■ Source excerpt
● ● ● ● ●
So they happen to have a few guns. So they happen to have thousands of rounds of ammunition. So they happen to know how to make their own ammo. So they happen to hate anyone who has ever needed public assistance, is homosexual, a minority, liberal, or educated. What harm could they possibly pose to society? (Don't believe me on the hate? Check out the comments on this blog.)

I've spent months lurking in their online forums. I am of the belief that the anonymity (or at least perception of it) of the Internet lets people speak more freely than they would in person. This is certainly true in these forums. In the safety of their online community, they show their true colors. They hate everyone who isn't white, Christian, and a Prepper. (Because if you aren't a prepper, you're going to die when the "SHTF" or "shit hits the fan.") One of the most popular topics among Preppers is what will trigger TEOTWAWKI (tee-ought-wa-kee), or "the end of the world as we know it." (Cue R.E.M!) Some think nuclear war, some think economic collapse, others think Obama is going to declare himself dictator and mandate martial law. Whatever they think the cause will be, one thing is agreed upon: the end is near, and societal collapse is inevitable.

But that isn't the scary part. The scary part is that these people are excited about this. They are waiting for it. They look forward to it. They see the collapse of American society as "pressing the reset button on America." They can't wait. Some even see themselves as Noah, warning those around them of the coming flood and telling them to prepare. I call them "Prepper Preachers." They relish in the idea of being the survivors, the only ones left to rebuild society in their ideal. It's a romantic notion for them.
● ● ● ● ●
■ Required tasks
A – In the piece about Preppers, what does TEOTWAWKI stand for?
B – Rewrite the Preppers piece between "But that isn't" and "notion for them.", inclusive, replacing "society" with "civilization".
C – Continue the piece about Preppers from where it stops.
● ● ● ● ●
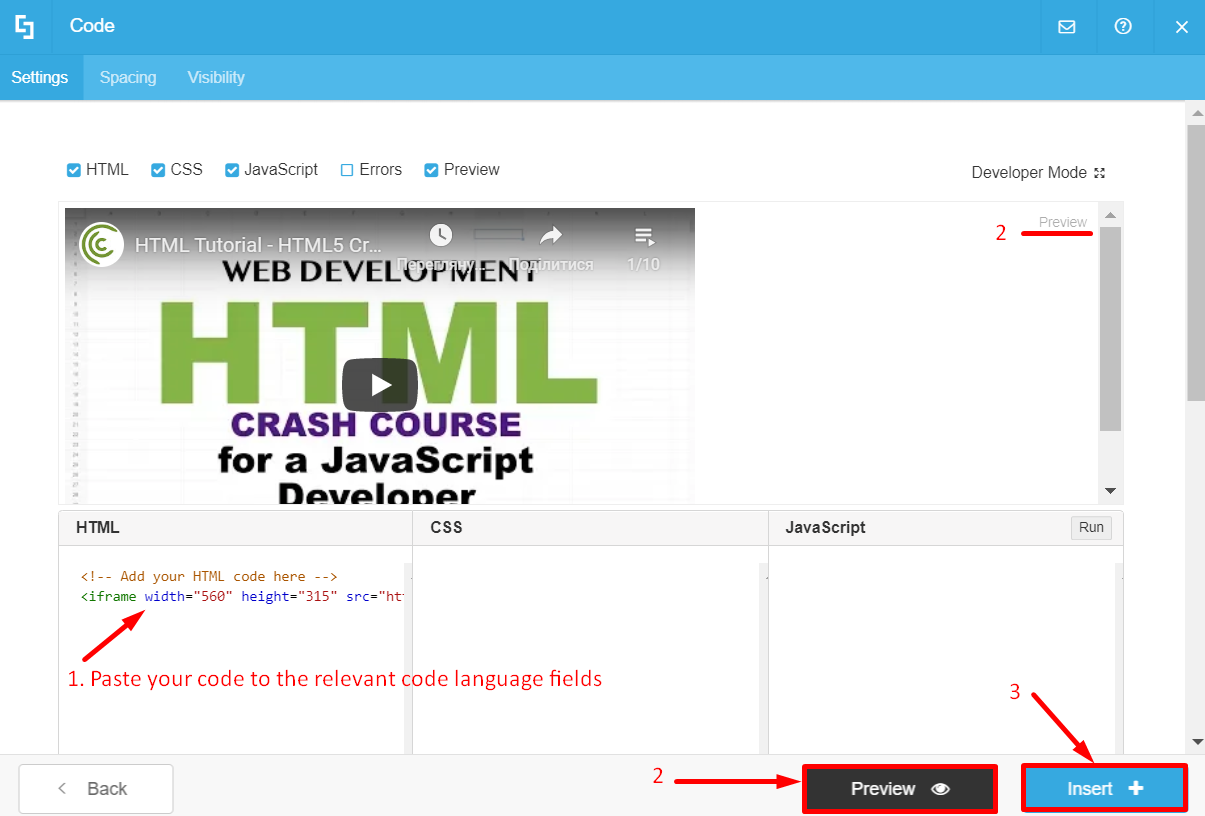Open the Visibility tab
This screenshot has width=1205, height=816.
pyautogui.click(x=215, y=77)
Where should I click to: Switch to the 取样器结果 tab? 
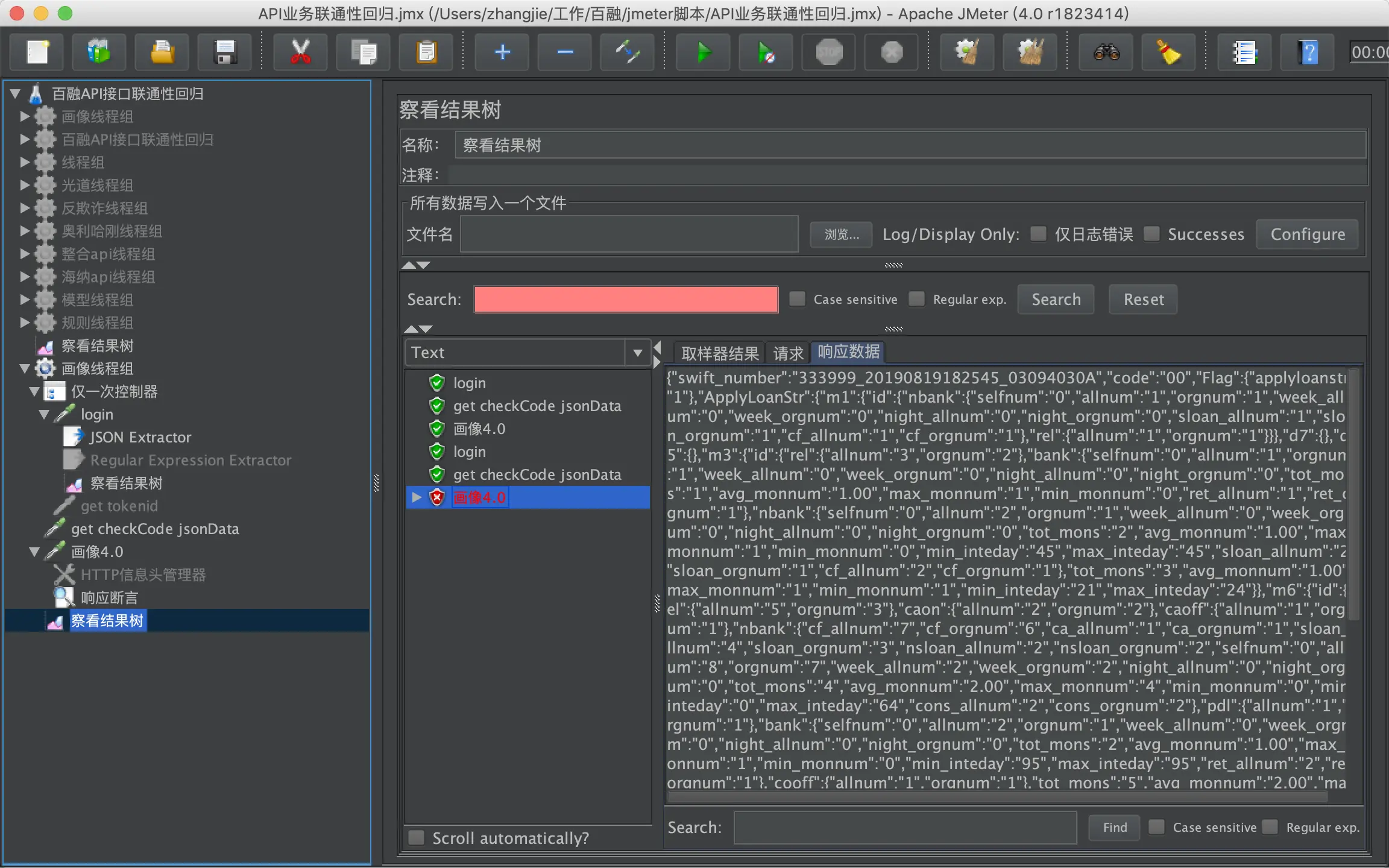coord(720,353)
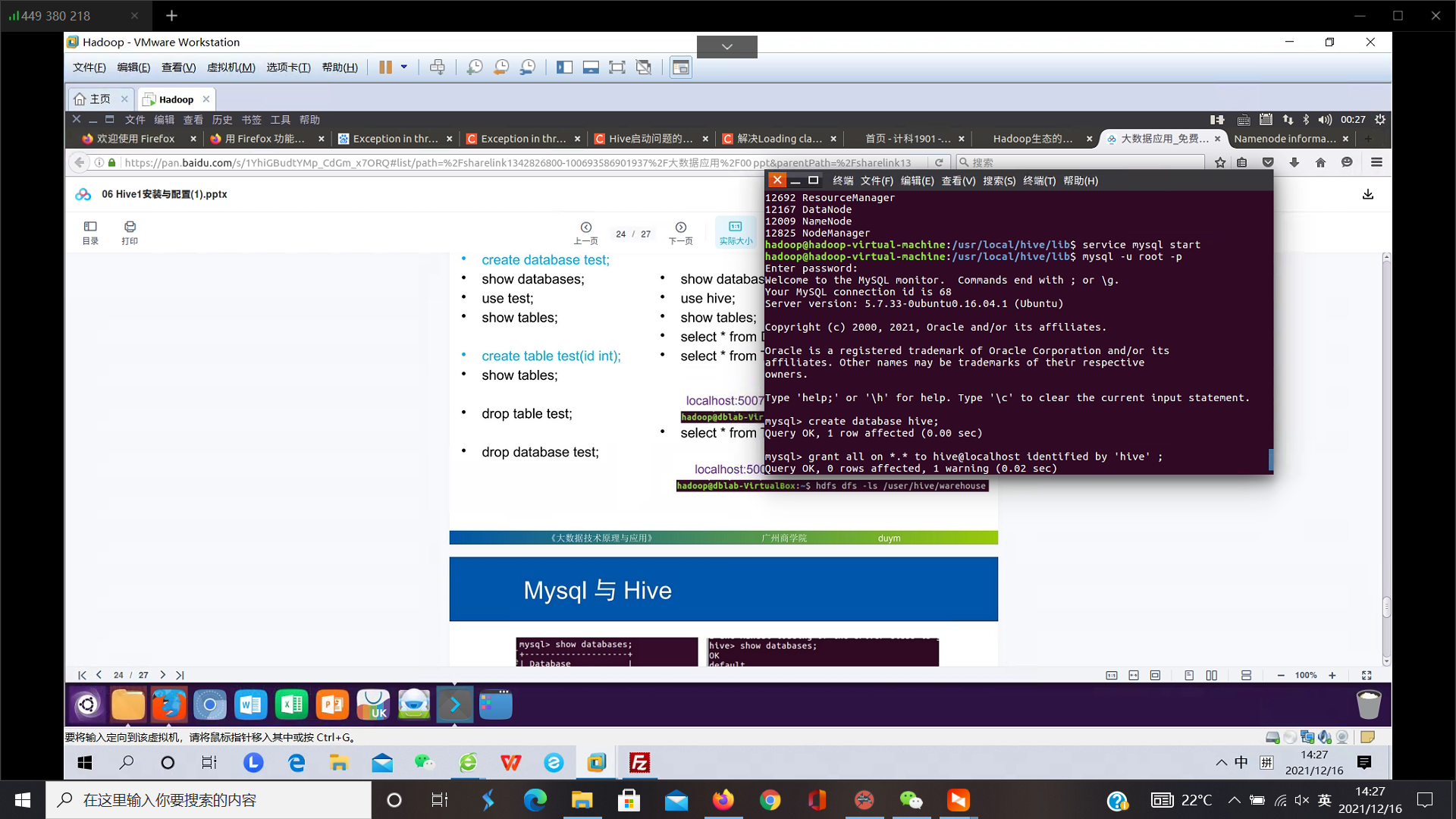This screenshot has width=1456, height=819.
Task: Open the Terminal icon in the Ubuntu dock
Action: (455, 705)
● ● ● ● ●
■ Responses in order
A – The end of the world as we know it.

B –
But that isn't the scary part. The scary part is that these people are excited about this. They are waiting for it. They look forward to it. They see the collapse of American civilization as "pressing the reset button on America." They can't wait. Some even see themselves as Noah, warning those around them of the coming flood and telling them to prepare. I call them "Prepper Preachers." They relish in the idea of being the survivors, the only ones left to rebuild civilization in their ideal. It's a romantic notion for them.

C –
It is this anticipation of the end of the world that makes Preppers a dangerous bunch. Combine this with the rampant rumors of Obama banning guns and black powder via executive order, and you have an angry, irrational percentage of the U.S. population that are in a near frenzy. This group is very well armed, and more than willing to use force.

My fear is that this small, well-armed group is so desperately anticipating societal unrest that they will be the ones to bring it on. Yes, I believe that there will be another Civil War in this country, and this time it will be a fight over the 2nd Amendment. There is already talk among the online Prepper community about how they will protect their guns, using phrases and terms such as "NOMI" or "not one more inch," and "Molon Labe," a term meaning "come and take."
They are ready. Are we?

end of article

typical Liberal thinking


----------



## TacticalCanuck (Aug 5, 2014)

ARDon, thanks for sharing that article. It just solidifies youngbuck's stance and also my personal opinion on the sensationalization the media uses to sell it's snake oil and offers us little substance.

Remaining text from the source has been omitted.